Looking out the window upon the East River and waiving to my friend in Brooklyn I contemplate the sliver of space that reminds me I'm not drowning in buildings and masses of people.
The water is soothing, even though the boats and helicopters pass at regular intervals. The water reminds me that everything must keep moving or it sinks. A tourist boat passes on its way to the Brooklyn bridge. Arteries upon arteries feeding the muscle of American Business. Are the arteries too clogged with minutiae to sustain this wave of uncertainty?
I passed all the gray businessmen on the way to Wall Street. They slink when they walk like alligators, not like the proud cocks they once were. Are they the key? I'd like to think not, that our being as Americans aren't tied up in the monotony of business. What are we serving as the greatest source of economic and military power? It can all fall like a house of cards and no one wants to acknowledge it.

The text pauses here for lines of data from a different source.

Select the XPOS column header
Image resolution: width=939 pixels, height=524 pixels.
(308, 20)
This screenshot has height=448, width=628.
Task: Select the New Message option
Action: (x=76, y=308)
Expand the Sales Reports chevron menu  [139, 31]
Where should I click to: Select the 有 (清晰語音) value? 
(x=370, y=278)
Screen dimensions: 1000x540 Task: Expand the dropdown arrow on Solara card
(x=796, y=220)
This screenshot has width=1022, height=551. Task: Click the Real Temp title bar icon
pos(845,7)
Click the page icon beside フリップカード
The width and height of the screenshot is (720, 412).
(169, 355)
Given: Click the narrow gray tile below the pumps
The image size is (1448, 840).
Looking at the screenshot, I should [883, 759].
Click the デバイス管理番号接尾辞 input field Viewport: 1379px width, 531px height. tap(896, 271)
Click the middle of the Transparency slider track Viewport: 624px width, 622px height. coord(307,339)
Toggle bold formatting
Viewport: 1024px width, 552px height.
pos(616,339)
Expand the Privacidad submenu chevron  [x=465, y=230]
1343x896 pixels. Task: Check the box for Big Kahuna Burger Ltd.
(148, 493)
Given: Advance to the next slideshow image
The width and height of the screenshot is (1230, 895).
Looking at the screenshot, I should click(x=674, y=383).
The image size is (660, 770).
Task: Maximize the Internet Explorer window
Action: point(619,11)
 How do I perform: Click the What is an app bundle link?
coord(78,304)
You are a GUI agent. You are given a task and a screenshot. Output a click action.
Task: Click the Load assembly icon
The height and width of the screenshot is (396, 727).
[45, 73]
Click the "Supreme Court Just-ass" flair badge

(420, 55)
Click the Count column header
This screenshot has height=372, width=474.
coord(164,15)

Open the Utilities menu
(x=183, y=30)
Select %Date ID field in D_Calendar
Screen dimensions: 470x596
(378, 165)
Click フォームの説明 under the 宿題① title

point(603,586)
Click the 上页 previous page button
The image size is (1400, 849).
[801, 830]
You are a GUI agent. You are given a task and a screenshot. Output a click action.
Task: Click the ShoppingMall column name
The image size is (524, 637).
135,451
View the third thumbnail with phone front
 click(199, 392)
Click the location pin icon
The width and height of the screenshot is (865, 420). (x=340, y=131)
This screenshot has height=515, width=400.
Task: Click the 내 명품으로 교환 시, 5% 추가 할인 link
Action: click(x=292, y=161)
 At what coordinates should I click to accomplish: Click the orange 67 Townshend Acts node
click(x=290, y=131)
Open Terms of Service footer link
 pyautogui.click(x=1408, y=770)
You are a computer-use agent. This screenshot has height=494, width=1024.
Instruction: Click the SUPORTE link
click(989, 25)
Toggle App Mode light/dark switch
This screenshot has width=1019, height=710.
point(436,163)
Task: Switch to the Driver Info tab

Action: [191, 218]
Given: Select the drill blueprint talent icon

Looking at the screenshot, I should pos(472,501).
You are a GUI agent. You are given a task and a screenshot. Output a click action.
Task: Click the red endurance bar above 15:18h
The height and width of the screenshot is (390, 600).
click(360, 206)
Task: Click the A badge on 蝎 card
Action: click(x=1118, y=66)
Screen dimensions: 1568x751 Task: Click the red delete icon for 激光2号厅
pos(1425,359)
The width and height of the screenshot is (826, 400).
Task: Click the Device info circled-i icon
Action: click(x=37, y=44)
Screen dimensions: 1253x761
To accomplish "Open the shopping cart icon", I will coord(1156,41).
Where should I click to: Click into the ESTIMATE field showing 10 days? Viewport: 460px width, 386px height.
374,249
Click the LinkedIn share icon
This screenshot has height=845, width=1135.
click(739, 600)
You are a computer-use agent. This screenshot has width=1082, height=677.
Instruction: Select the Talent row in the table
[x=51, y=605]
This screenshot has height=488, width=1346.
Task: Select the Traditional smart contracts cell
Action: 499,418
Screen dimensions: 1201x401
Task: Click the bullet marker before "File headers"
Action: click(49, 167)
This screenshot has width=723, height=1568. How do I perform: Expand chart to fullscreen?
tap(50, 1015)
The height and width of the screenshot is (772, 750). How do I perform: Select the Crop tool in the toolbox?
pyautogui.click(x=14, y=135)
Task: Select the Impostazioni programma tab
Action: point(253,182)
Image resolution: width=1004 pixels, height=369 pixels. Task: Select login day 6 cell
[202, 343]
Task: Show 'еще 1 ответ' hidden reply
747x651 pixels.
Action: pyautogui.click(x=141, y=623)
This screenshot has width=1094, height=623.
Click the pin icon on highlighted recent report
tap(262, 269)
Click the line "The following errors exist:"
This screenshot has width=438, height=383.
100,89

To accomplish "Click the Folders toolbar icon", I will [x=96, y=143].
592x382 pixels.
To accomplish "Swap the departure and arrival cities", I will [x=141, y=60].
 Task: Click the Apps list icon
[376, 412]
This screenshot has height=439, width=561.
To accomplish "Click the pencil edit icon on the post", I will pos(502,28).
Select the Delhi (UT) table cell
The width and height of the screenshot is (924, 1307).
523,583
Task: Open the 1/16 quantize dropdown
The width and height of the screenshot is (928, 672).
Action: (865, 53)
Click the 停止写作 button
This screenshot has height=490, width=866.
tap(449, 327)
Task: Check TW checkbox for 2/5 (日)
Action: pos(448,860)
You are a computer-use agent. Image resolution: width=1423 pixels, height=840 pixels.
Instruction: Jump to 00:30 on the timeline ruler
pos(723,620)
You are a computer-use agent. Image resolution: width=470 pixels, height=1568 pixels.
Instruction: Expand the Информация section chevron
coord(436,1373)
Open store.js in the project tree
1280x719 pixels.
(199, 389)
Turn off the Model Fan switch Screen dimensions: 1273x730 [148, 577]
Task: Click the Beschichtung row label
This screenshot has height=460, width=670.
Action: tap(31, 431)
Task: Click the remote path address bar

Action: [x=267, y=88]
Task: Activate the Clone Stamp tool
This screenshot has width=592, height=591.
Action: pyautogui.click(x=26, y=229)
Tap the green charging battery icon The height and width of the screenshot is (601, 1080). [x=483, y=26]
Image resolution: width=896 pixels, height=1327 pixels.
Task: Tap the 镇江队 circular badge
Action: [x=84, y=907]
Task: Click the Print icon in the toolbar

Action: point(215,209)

I'm not really sure why I decided to get gloomy all the sudden, but I feel anxious, even scared that it could all just fall down. I wonder what I've built, what I've done that matters...
For whatever reason my mind is stuck on Valerie's letter in V for Vendetta:
An inch...sometimes it's all you have and everything you need.
I imagine I'll die quite soon. It is strange that my life should end in such a terrible place. But for three years I had roses and I apologized to nobody. I shall die here. Every inch of me shall perish.
An inch. It's small and it's fragile and it's the only thing in the world that's worth having. We must never lose it, or sell it, or give it away. We must never let them take it from us.